Spelt is my favorite grain and has been since I was introduced to it in the 1990s. Back then, I usually had to order spelt kernels in bulk and use a small kitchen grinder to make flour. But today, spelt flour can be purchased at most grocery stores -- you'll find it in the natural foods or baking section of the store. Spelt pasta is also available in many markets. 

Cooking and Baking with Spelt

Spelt is a gluten grain and spelt flour can replace whole wheat or whole grain flour in most bread recipes. The gluten isn't as strong as wheat gluten and I've found that sometimes it doesn't rise as well so it might help to add a bit of vital wheat gluten to bread made with spelt flour. For other types of baking, I've found that spelt flour works just fine and I regularly use it for baking cookies, spelt bread, and banana bread, and it works just fine as a thickener.

 Whole spelt grains can be cooked and served as a side dish or eaten as a hot cereal.

Nutrition Information for Spelt

Spelt grains and flour contain a little more protein than regular wheat, but otherwise, it's fairly similarly, nutritionally speaking. One cup of cooked spelt grains has 246 calories, 11 grams protein, 1.6 grams fat, and 51 grams carbohydrates, and 7.6 grams fiber.

Spelt is also an excellent source of calcium, magnesium, selenium, zinc, iron, and manganese. It has vitamin E and B-complex vitamins (especially niacin). All in all, spelt is an excellent healthy whole grain.

Can Spelt Flour Be Used in a Gluten-free Diet?
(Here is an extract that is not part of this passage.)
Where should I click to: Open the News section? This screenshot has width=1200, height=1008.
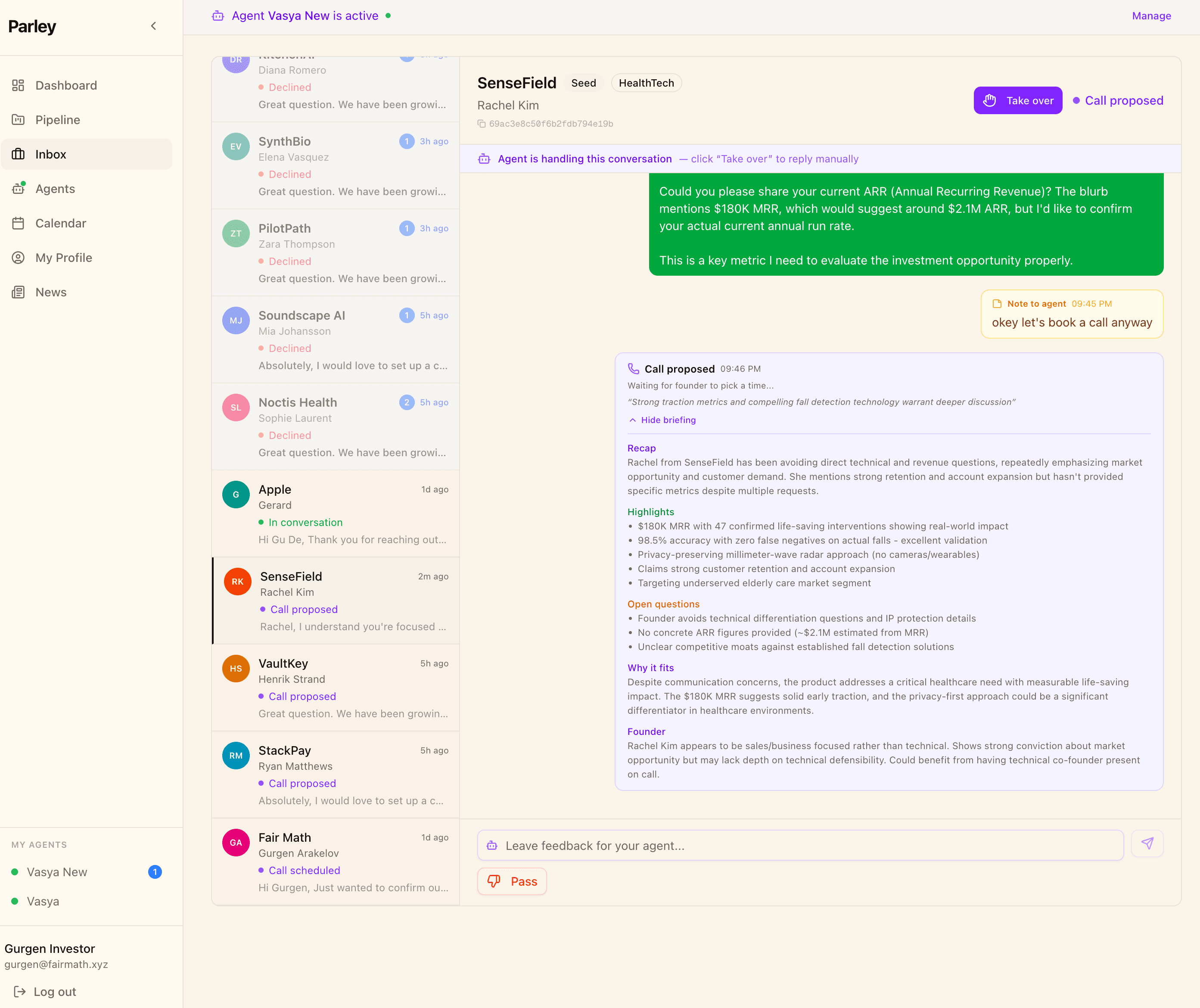tap(50, 292)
No. Spelt contains gluten, so it's not suitable for a gluten-free diet. Some people claim they can eat spelt even though they're sensitive to wheat, but it's not going to work for people who have celiac disease or non-celiac gluten sensitivity. 

If you're sensitive to wheat or other gluten grains, you should speak with your health care provider before eating spelt.

Sources:

Oplinger ES, Oelke EA, Kaminski AR, Kelling KA, Doll JD, Durgan BR, Schuler RT. "Spelt." Alternative Field Crops Manual. University of Minnesota, University of Wisconsin. Updated January 2000. 

United States Department of Agriculture Agricultural Research Service National Nutrient Database for Standard Reference Release 28. "Nutrient data for 20141, Spelt, cooked."